# Try it
Locate every line in the records below that contains the word "will", and copy each one.

# Records supplied
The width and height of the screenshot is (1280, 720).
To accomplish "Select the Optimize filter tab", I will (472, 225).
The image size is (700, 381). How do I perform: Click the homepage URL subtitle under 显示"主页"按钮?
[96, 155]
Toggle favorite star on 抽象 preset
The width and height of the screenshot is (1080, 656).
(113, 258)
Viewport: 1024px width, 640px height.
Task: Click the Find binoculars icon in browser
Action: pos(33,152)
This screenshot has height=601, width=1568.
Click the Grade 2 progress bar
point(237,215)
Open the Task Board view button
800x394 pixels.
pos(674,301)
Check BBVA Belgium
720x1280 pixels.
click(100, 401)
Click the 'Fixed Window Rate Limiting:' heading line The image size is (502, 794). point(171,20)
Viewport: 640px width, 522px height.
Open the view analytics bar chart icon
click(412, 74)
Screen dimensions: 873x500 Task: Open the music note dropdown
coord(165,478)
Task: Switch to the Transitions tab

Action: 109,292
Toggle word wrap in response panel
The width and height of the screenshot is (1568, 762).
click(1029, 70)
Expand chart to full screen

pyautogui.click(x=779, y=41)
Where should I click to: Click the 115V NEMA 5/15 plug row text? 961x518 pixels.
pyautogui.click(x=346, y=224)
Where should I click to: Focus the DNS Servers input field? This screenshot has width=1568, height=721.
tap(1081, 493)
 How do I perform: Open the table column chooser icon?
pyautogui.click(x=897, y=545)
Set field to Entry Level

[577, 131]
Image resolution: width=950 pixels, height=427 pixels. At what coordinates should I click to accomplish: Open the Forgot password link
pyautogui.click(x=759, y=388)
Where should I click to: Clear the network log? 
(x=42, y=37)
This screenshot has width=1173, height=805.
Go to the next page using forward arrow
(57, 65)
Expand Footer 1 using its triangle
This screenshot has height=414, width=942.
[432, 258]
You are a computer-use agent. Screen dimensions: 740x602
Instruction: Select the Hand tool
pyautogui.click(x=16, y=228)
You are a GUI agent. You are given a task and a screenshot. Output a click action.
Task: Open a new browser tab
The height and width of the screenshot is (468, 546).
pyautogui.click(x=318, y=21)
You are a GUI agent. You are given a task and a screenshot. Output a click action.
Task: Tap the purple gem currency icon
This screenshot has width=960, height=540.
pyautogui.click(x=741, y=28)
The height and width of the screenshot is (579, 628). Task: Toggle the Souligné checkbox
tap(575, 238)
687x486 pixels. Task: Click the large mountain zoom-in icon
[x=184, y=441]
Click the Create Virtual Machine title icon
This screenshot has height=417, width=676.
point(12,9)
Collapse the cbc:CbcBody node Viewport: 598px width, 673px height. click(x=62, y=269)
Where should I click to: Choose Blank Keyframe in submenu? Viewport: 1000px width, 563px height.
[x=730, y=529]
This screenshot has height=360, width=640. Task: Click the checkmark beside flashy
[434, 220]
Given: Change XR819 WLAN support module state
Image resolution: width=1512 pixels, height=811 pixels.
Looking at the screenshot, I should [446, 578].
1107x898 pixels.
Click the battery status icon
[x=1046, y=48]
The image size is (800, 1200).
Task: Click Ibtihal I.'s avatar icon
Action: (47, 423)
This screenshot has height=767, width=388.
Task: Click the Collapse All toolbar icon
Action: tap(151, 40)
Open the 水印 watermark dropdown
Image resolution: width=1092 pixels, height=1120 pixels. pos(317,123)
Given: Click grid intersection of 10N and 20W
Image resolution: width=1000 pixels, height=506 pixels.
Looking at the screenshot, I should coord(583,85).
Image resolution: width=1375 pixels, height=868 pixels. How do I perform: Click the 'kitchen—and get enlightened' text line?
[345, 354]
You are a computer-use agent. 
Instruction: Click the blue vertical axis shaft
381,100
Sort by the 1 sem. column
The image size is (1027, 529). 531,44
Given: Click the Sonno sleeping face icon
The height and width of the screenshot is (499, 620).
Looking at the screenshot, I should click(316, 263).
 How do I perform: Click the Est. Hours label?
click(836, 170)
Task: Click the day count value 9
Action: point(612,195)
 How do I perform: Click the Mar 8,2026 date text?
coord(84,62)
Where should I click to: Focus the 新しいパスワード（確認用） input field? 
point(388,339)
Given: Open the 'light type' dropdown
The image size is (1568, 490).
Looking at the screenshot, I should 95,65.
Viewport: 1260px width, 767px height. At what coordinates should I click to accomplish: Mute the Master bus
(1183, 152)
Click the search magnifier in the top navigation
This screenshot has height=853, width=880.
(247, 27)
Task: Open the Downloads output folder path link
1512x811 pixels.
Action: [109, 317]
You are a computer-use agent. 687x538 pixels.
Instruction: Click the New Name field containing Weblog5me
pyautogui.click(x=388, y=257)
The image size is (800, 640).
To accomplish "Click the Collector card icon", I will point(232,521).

# Written response
To accomplish "Select the Optimize filter tab", I will (472, 225).
To accomplish "Click the Collector card icon", I will point(232,521).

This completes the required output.